A distributional simplicity bias in the learning dynamics of transformers
Riccardo Rende, Federica Gerace, Alessandro Laio, Sebastian Goldt
TL;DR
The paper addresses whether transformers exhibit a distributional simplicity bias when trained on NLP tasks by developing a cloning framework that creates data sets with controlled many-body token interactions. Using multi-layer factored attention with a quadratic nonlinearity, the authors show that depth sets the maximum interaction order accessible to the model, enabling principled exploration of learning dynamics under MLM and next-token prediction.
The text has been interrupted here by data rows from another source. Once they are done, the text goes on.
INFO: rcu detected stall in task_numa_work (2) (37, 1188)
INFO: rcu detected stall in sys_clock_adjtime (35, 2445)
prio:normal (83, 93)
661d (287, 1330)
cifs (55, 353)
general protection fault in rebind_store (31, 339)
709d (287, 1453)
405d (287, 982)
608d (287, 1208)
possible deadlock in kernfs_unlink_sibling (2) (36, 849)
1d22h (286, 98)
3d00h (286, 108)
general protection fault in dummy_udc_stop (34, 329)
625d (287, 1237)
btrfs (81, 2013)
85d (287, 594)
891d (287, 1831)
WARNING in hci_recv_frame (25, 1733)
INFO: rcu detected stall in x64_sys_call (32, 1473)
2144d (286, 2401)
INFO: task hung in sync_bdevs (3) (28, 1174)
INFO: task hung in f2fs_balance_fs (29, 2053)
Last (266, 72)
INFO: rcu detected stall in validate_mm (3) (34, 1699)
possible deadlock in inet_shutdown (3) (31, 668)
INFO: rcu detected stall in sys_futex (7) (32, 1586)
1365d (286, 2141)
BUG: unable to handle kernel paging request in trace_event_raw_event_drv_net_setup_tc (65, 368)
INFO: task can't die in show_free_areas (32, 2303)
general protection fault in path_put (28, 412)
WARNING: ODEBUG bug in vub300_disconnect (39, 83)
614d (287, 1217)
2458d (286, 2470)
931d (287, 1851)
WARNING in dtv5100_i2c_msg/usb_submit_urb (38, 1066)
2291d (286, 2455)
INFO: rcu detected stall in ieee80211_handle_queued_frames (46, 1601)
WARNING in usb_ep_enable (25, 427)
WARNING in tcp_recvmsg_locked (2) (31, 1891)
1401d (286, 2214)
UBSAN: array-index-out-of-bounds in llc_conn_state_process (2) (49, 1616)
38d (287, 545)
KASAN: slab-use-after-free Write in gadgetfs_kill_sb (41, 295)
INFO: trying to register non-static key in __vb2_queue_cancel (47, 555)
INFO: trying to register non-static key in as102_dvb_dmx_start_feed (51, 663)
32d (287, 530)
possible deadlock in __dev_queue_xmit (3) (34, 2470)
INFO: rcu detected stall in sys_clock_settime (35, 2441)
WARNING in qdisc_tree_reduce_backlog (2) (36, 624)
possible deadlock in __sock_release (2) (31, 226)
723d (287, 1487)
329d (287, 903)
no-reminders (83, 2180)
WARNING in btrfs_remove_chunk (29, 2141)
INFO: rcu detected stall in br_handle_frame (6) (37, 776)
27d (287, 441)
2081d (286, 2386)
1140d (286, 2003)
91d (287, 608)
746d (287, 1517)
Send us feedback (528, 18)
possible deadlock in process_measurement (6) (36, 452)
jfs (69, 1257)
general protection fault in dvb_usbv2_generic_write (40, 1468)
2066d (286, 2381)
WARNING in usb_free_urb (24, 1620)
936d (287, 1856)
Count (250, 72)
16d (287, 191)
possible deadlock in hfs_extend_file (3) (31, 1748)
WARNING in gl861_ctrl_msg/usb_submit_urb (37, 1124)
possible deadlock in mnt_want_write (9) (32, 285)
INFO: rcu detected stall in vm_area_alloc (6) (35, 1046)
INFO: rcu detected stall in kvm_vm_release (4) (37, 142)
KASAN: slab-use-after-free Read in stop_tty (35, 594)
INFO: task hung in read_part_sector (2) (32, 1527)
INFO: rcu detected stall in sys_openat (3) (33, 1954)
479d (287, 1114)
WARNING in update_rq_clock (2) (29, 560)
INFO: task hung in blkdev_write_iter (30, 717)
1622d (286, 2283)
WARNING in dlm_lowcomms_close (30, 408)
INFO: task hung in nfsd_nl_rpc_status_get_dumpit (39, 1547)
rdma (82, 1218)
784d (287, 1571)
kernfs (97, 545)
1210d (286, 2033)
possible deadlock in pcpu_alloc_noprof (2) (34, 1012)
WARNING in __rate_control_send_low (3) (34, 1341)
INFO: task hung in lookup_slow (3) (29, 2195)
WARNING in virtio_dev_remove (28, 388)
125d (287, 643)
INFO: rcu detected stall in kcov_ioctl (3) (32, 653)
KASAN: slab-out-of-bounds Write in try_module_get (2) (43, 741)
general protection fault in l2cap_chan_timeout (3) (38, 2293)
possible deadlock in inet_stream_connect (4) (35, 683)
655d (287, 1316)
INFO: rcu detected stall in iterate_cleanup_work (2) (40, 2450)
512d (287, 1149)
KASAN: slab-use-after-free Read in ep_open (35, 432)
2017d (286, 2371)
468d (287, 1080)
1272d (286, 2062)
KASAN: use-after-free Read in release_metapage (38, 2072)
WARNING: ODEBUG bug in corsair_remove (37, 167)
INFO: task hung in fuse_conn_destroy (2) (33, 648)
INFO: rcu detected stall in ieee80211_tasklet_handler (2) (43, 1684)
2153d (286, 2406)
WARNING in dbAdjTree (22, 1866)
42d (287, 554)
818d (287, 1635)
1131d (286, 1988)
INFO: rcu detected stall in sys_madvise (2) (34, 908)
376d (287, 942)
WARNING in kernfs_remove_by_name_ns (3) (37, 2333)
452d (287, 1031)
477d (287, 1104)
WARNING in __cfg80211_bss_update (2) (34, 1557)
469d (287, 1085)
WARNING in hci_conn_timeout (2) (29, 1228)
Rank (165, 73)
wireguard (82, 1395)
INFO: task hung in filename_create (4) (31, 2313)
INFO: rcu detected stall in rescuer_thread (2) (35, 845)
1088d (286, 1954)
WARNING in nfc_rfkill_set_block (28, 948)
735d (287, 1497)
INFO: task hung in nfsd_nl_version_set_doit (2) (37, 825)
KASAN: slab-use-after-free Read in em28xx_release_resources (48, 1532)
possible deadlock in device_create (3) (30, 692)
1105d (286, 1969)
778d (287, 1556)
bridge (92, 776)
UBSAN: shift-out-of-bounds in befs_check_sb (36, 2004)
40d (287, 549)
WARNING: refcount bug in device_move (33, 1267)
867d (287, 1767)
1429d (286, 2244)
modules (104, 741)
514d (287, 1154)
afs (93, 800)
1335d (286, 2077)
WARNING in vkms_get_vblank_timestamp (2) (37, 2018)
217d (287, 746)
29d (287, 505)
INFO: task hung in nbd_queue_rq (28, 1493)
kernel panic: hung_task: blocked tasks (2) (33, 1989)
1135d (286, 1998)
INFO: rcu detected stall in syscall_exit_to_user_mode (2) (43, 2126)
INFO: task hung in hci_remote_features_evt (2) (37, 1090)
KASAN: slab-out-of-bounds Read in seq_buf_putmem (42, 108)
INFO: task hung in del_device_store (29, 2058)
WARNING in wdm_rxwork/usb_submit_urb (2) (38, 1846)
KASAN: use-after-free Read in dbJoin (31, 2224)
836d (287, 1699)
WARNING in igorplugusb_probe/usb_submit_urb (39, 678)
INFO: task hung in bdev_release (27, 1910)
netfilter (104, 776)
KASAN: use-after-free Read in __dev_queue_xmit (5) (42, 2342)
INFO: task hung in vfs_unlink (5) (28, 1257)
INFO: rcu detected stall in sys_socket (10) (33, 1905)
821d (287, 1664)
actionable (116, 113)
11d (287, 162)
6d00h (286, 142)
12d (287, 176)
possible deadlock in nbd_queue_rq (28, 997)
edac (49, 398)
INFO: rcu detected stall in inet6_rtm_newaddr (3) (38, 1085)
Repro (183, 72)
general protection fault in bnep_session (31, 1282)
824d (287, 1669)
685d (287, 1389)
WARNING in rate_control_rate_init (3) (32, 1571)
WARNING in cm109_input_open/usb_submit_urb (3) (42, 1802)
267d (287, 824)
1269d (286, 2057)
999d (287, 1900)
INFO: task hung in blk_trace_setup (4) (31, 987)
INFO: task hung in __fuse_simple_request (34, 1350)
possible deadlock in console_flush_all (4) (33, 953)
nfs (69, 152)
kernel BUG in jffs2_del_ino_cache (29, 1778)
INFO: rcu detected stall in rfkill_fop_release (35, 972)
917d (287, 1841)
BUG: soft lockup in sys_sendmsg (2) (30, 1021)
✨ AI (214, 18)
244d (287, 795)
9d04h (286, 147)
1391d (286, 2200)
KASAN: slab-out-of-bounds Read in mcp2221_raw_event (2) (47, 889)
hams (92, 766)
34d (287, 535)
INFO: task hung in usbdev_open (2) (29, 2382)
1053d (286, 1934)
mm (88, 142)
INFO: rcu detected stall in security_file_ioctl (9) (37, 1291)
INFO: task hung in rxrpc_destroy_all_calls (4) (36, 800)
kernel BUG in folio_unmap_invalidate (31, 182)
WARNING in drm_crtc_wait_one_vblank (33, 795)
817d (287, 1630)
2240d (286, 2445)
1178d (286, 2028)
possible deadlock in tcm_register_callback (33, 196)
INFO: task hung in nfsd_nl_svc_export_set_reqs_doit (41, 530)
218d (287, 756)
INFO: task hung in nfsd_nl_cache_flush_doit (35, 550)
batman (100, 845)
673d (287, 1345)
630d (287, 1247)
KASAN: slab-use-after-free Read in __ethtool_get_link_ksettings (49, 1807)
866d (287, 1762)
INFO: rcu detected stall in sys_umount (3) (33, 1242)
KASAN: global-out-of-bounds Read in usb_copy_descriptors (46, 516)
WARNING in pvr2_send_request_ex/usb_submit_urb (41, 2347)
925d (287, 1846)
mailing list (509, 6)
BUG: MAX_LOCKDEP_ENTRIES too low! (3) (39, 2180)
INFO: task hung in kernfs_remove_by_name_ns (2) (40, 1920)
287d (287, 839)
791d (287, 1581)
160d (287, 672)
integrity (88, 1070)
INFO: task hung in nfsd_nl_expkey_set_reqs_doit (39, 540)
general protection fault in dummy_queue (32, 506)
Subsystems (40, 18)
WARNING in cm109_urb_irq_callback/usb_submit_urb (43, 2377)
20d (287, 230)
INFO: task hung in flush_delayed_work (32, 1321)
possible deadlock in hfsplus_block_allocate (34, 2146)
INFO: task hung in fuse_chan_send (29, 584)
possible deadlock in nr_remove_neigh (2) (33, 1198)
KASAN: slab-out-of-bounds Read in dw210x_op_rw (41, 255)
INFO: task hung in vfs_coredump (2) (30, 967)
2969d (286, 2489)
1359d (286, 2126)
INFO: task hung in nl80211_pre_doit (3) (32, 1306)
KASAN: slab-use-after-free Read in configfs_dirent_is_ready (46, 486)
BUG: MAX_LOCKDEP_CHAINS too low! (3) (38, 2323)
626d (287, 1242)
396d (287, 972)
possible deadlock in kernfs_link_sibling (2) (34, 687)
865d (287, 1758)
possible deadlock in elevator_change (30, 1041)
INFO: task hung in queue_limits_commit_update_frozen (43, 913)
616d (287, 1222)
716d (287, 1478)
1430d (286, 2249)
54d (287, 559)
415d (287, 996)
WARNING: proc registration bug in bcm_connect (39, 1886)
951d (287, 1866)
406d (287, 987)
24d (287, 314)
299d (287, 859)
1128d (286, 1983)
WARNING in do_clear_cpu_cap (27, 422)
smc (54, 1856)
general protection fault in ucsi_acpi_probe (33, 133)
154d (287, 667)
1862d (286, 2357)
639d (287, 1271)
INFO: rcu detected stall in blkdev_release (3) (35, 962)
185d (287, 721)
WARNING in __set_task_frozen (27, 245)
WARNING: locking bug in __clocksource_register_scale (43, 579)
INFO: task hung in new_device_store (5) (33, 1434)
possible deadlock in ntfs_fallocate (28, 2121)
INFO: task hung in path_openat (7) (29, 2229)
Empirically, transformers first learn lower-order interactions and progressively acquire higher-order dependencies, with distinct plateaus corresponding to approximations of increasing order in synthetic data and consistent sequential learning patterns observed in BERT and GPT on TinyStories and WikiText-103. The findings provide a mechanistic view of generalization in transformers and a versatile tool for probing how interaction order shapes learning across NLP tasks, with potential extensions to other data modalities and theoretical analyses of learning timescales.
Abstract
The remarkable capability of over-parameterised neural networks to generalise effectively has been explained by invoking a ``simplicity bias'': neural networks prevent overfitting by initially learning simple classifiers before progressing to more complex, non-linear functions. While simplicity biases have been described theoretically and experimentally in feed-forward networks for supervised learning, the extent to which they also explain the remarkable success of transformers trained with self-supervised techniques remains unclear. In our study, we demonstrate that transformers, trained on natural language data, also display a simplicity bias. Specifically, they sequentially learn many-body interactions among input tokens, reaching a saturation point in the prediction error for low-degree interactions while continuing to learn high-degree interactions. To conduct this analysis, we develop a procedure to generate \textit{clones} of a given natural language data set, which rigorously capture the interactions between tokens up to a specified order. This approach opens up the possibilities of studying how interactions of different orders in the data affect learning, in natural language processing and beyond.